'Kentin başkanı!'
Selim Şahan
Adaylar belli oldu.
Nihayet!
Evet, doğru okudunuz nihayet…
Nihayet, ‘sonunda’ demek…
Herkesin merak ettiği, “Filanca partinin adayı kim?” sorusunun yanıtı, pazartesi akşamı itibarı ile yanıt buldu….
Üstteki girişi, 31 Aralık 24 tarihinde yazmışım…
Sonunda da şunları yazmışım:
“Şimdi bunları geçelim. Ve hangi aday seçilirse şehrimize katkı sağlar bunun üstünde yoğunlaşalım. Yani biraz genel seçim havasından çıkıp yerel adaylar üstünde kafa yoralım…
Ben böyle yazıyorum ama biliyorum ki çok sayıda seçmen yine partisinin adayına oy atacak.
Aslında, belediye başkanlarını da muhtarlıklar gibi siyasi partilerden ayrıştırsak mı bilemiyorum.
Peki bir belediye başkanından ne beklenmelidir?
Bence öncelikle ‘kentin başkanı’ olmaya çalışmalı...
Sonra ‘ortak aklı’ slogan olarak değil de davranış biçimi olarak benimsemeli…
Çok konuşmamalı, aksine dinlemeli…
Harcamalar konusunda şeffaf olmalı…
Yatırımlarda rantı değil, halkı düşünmeli…

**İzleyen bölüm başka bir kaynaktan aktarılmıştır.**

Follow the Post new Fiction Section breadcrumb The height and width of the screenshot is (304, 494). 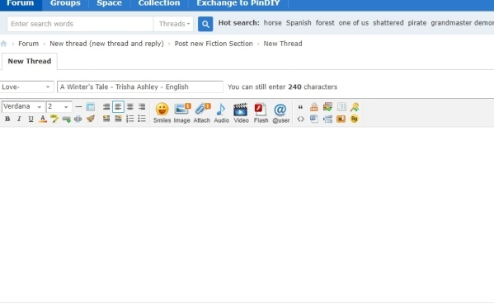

Kesinlikle kul hakkını gözetmeli…
Estetikten ve güzellikten anlamalı…
Her şeyi ben bilirim anlayışı yerine, ‘daha başka güzel fikirler de olabilir’ diyebilmeli…
‘Çılgın’ projeler yerine önce alt yapıya yatırım yapmalı, sonra yaşantımızı kolaylaştıracak ‘basit’ işlere önem vermeli…

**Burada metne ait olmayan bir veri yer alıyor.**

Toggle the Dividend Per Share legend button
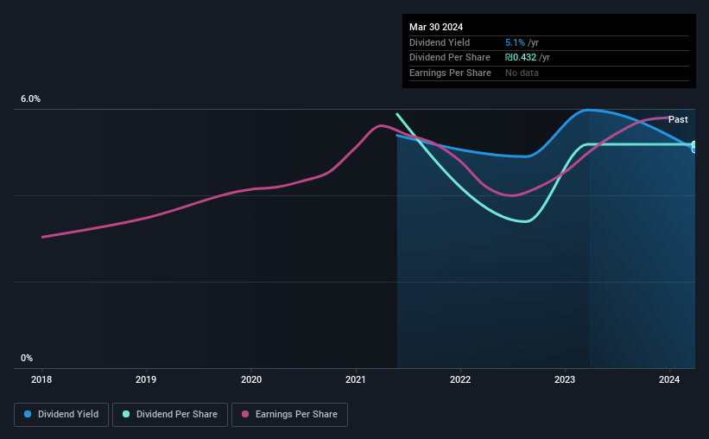The image size is (709, 439). tap(170, 415)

Belediyede müdürlerle bol bol toplantılar yapmak yerine, vatandaşla tavla oynarken, halktan gelen eleştirileri dinleyebilmeli.
E-sosyal medyada sörf yapmak yerine cadde ve sokaklarda dolaşmalı…
Son söz: Bu yazıda kimseyi hedef almadım.”
**
Bazen, başkanı nasıl buluyorsun diye soruyorlar…
Ben de değerlendirmek için henüz erken yanıtını veriyorum.
Kaçamak yanıt verme diyorlar.
Kaçamak değil! 1 yılda anca tanıyacak ki, neler yapabileceğini görecek…
**
Belediye başkanlarının elbette kendi projeleri ve yapmak istedikleri olacak ama bence yukarıda da değindiğim gibi çevreyi dinlemesini de bilecek…
Eleştiri yapanlara ‘He he!’ deyip, kendi bildiğini okumaya devam ederse, kendisini destekleyenlerinde yavaş yavaş çevresinden uzaklaştığını görecektir.
Bu yazım kısa olsun… Aydın havası yani…
O ata sözündeki kelimenin de ‘hava’ değil de ‘aba’ olduğu konusunda iddialar var!
Hikaye 2’inci Mahmut ‘a kadar uzanıyor.
Türk Dil Kurumu sözlüğüne göre aba, “eskiden potur, hırka gibi giyecek yapımında kullanılan, yünden, yün dövülerek yapılan kaba, kalın bir tür kumaş” demek.
“Yeniçeriliği kaldırıp ondan hiçbir iz kalmamasını isteyen II. Mahmud, 1826 yılında kıyafet nizamnamesi hazırlar. Sarık ve cüppeyi yasaklar; devlet memurlarına, fes, pantolon ve ceket giyilmesi zorunluluğu getirir. Aydın’da dağlarda dolaşan; daha rahat hareket etmek ve zaptiyeden hızlıca kaçabilmek, çalıya çırpıya takılmamak için dizlerine kadar uzanan potur giyen efeler de bu yasaklardan nasibini alır. Onların da abadan yapılmış kısa efe giysisini giymesi yasaklanır ve bunun yerine uzun şalvar pantolon giymeleri şart koşulur. Ancak Osmanlı’ya başkaldıran ve aba giymekten vazgeçmeyen efelerle devlet idaresi arasında ciddi çatışmalar yaşanır.”
İnternet gazetesi Duvar yazarı Serpil Kurtay böyle yazmış.